Rope teams are commonly used in alpine climbing, particularly for moving across glaciers and traveling along snow slopes and ridges. Members are typically spaced 30 ft apart with any surplus rope coiled and carried by the first and last members. The weaker members of the team are placed in the middle, however, it is important that the team can move together in a way that the rope does not become excessively slack or taut. Rope teams can accommodate many climbers, which gives greater "holding power" if a member falls into a crevasse or slides down a snow slope. However, large teams are also less flexible, which is a problem on more varied terrain where the rope team might want to quickly change to a short-roping or even a simul-climbing format.

Some rope teams will simply tie each member directly into the rope via a climbing knot (e.g. figure-eight on a bight attached to a screw-gate carabiner), however, members can also be attached via prussik knots or progress capture devices for greater flexibility.

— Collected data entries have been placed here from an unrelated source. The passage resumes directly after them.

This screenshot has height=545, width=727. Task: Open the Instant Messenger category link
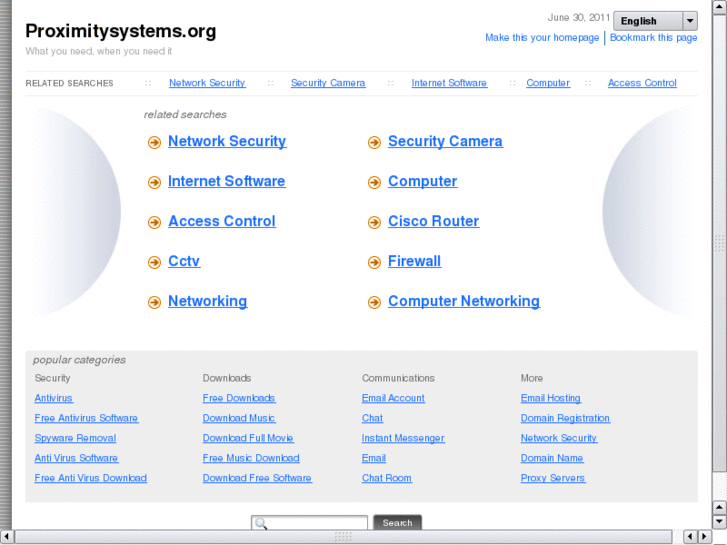pos(403,438)
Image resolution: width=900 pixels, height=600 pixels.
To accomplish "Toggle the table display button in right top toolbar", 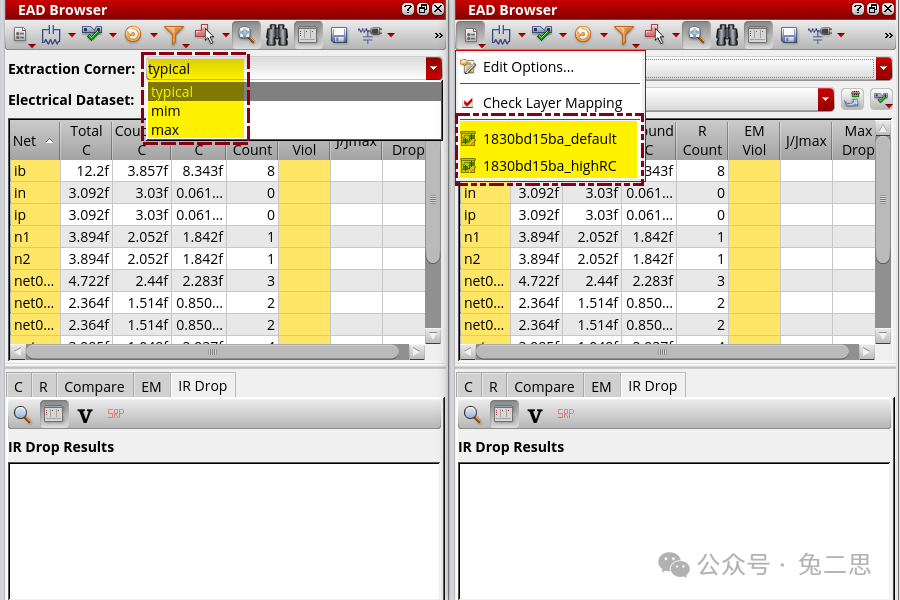I will (758, 35).
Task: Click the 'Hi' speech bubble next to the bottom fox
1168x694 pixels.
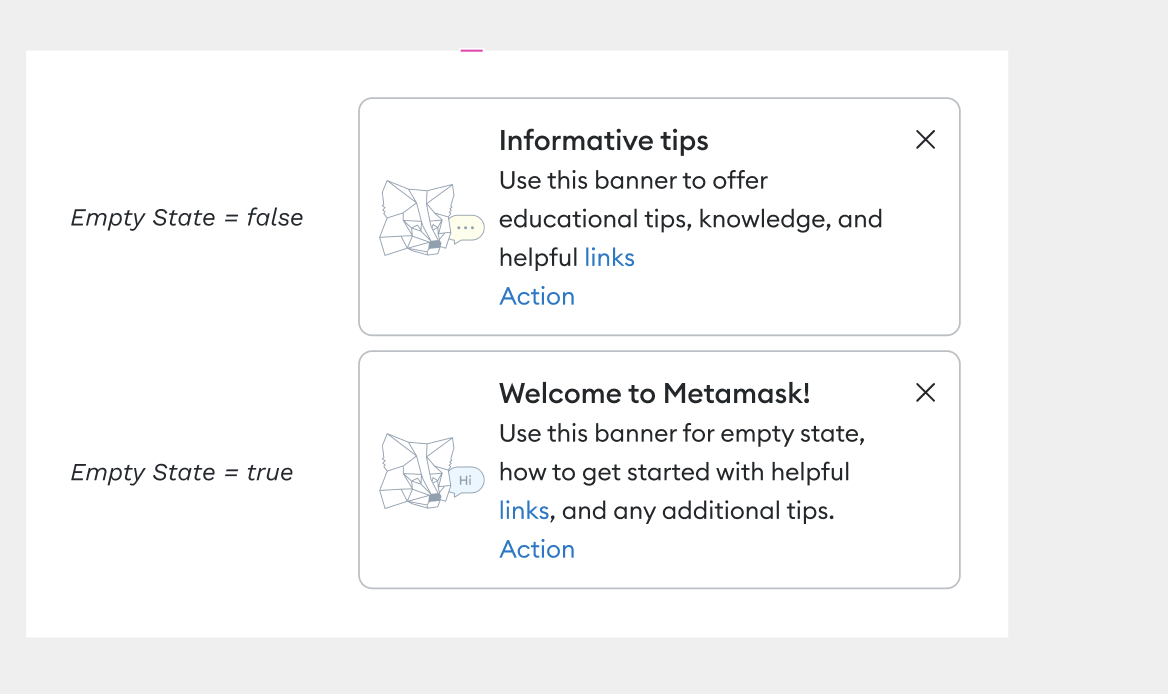Action: click(465, 480)
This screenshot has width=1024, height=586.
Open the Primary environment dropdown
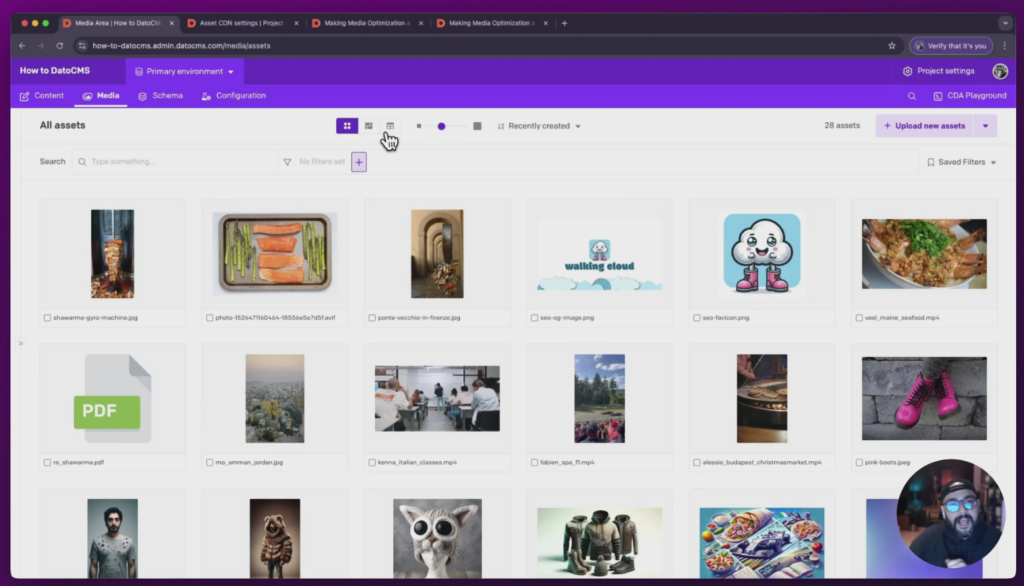click(x=184, y=71)
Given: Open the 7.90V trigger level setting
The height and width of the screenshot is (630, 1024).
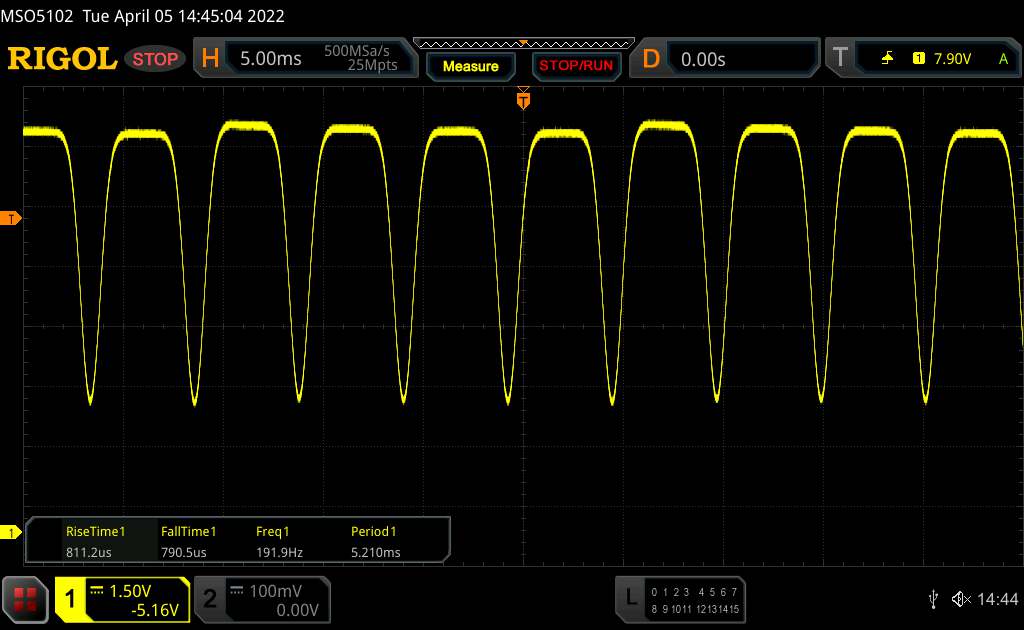Looking at the screenshot, I should tap(951, 59).
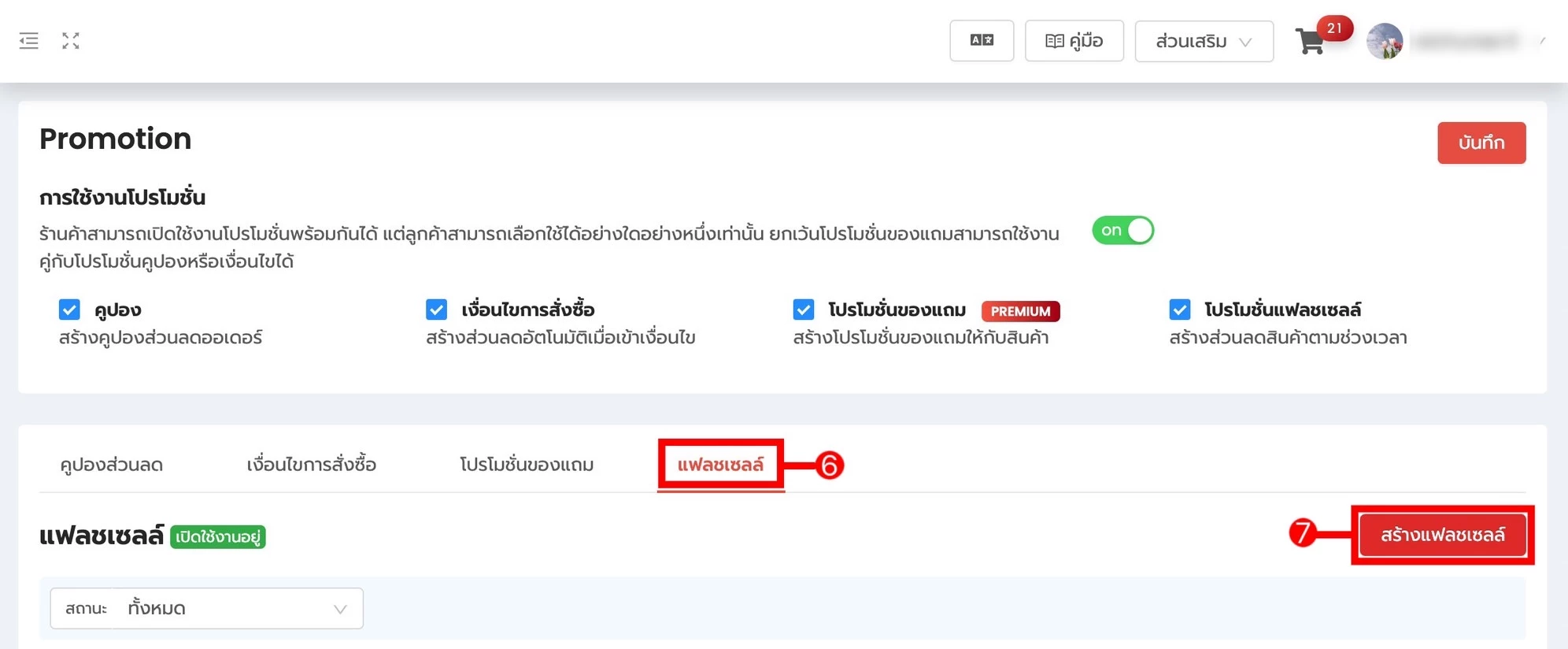
Task: Open the สถานะ status dropdown
Action: click(x=206, y=609)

When crossing glaciers, some rope teams will pre-apply prussik knots and loops to the rope to speed up the rescue of any member who falls into a crevasse, however, some don't as these knots and loops can make the rope more difficult to manage. When small rope teams of 2-3 climbers are crossing glaciers, additional knots can be added to the rope to act as a partial brake against a crevasse lip in the event of a fall. On exposed snow slopes, rope teams may use snow anchors as points of climbing protection — as in simul-climbing — to prevent a falling member from dragging the entire team down the slope before they can self-arrest.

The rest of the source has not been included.